High Oil Prices Don’t Endanger the Recovery – Yet
Opinion

High Oil Prices Don’t Endanger the Recovery – Yet

Justin Sullivan/Getty News Images

  • Average gas prices jumped to $3.38 a gallon the week of Feb. 28.
  • It would take a rapid 50 percent in crude prices to put recovery at risk.
  • The Strategic Petroleum Reserve can cover half of U.S. oil imports for 5 months.

Few things can darken the economic outlook quicker than an oil shock. This time it’s courtesy of pro-democracy revolts in North Africa and the Middle East. Violence in Tunisia, then Egypt, and now Libya has jacked up crude prices and fueled worries about unrest in Bahrain and Oman, attacks on oil refineries in Iraq, and possible new upheaval accompanying upcoming elections in Nigeria. The question: How much damage will the 2011 oil shock do to the U.S. and global recoveries?

Ultimately, that will depend on how much oil goes missing and for how long. Already, the market price of West Texas Intermediate crude, up 12 percent since the end of last year, pushed through $104 per barrel on Friday, while Brent crude, the North Sea benchmark for two-thirds of the world’s oil trading, has jumped 26 percent to nearly $116 per barrel. U.S. gasoline prices are up 13 percent over the same period, to an average of $3.38 per gallon in the week ended Feb. 28.  It was the most prices have risen in a week since Hurricane Katrina in 2005, and further increases are on the way.
 

So far, the impact looks small. Economists are shaving two or three tenths of a percentage point from their 2011 forecasts for both U.S. and global growth. Globally, crude inventories are high by historical standards, and spare production capacity, while not abundant and mainly in Saudi Arabia, is at least sufficient to ease immediate concerns and more than enough to make up for Libya’s oil exports of 1.5 million barrels per day.
 
Global economic policies broadly support growth, especially in developed nations, where both inflation pressures and interest rates are low. In a severe disruption, the U.S. can tap its Strategic Petroleum Reserve, which holds 727 million barrels of crude, enough to cover a 50 percent loss of imported oil for about five months.

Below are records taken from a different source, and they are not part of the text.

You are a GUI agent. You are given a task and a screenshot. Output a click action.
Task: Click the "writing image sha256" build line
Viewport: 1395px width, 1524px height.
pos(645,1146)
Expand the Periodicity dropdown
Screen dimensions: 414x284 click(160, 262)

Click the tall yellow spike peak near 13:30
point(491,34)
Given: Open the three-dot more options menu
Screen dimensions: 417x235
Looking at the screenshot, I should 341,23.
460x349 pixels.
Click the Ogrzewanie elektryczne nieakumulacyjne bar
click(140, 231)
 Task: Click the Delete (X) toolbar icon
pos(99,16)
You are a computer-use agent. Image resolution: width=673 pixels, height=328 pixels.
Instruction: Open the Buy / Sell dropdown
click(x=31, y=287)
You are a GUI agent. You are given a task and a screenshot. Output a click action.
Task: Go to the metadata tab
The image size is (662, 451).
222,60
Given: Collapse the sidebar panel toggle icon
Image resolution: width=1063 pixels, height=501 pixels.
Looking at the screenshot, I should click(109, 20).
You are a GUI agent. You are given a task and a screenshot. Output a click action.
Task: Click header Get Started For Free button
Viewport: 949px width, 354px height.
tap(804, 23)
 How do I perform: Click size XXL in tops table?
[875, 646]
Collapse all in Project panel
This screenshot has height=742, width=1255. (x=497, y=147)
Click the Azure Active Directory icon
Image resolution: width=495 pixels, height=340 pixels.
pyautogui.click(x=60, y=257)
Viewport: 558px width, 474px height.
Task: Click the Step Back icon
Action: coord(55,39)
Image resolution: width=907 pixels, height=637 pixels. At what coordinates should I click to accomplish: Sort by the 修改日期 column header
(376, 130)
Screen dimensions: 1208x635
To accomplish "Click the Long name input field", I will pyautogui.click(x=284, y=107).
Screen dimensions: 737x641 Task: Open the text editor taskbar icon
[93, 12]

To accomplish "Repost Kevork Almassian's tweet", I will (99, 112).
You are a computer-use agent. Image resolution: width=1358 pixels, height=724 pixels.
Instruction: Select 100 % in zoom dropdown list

In the U.S., consumers’ purchasing power is getting a boost from the 2 percent cut in payroll taxes as of Jan. 1, helping to offset the impact of costlier fuel. The tax deal was expected to add some $50 billion to spending power early this year, but J.P. Morgan economist Michael Feroli says that higher gas prices this quarter could subtract up to $45 billion in buying power. “The fiscal policy and energy price influences now look to be about a wash,” he says. J.P. Morgan has cut its forecast for first-quarter economic growth to 3.5 percent, from 4 percent, with all the impact from oil in the first three months of the year.

Improving U.S. labor markets help. Despite the jump in gas prices, consumer confidence in February hit a three-year high, likely reflecting stronger job markets. The Labor Dept.’s report on Friday showed that payrolls increased by a solid 192,000 last month, and the jobless rate continued to fall, to 8.9 percent, from 9 percent in January. Over the past three months, job gains in the private sector have averaged 152,000 per month, the most in four years, and the February gains were the broadest across industry groups in almost 13 years.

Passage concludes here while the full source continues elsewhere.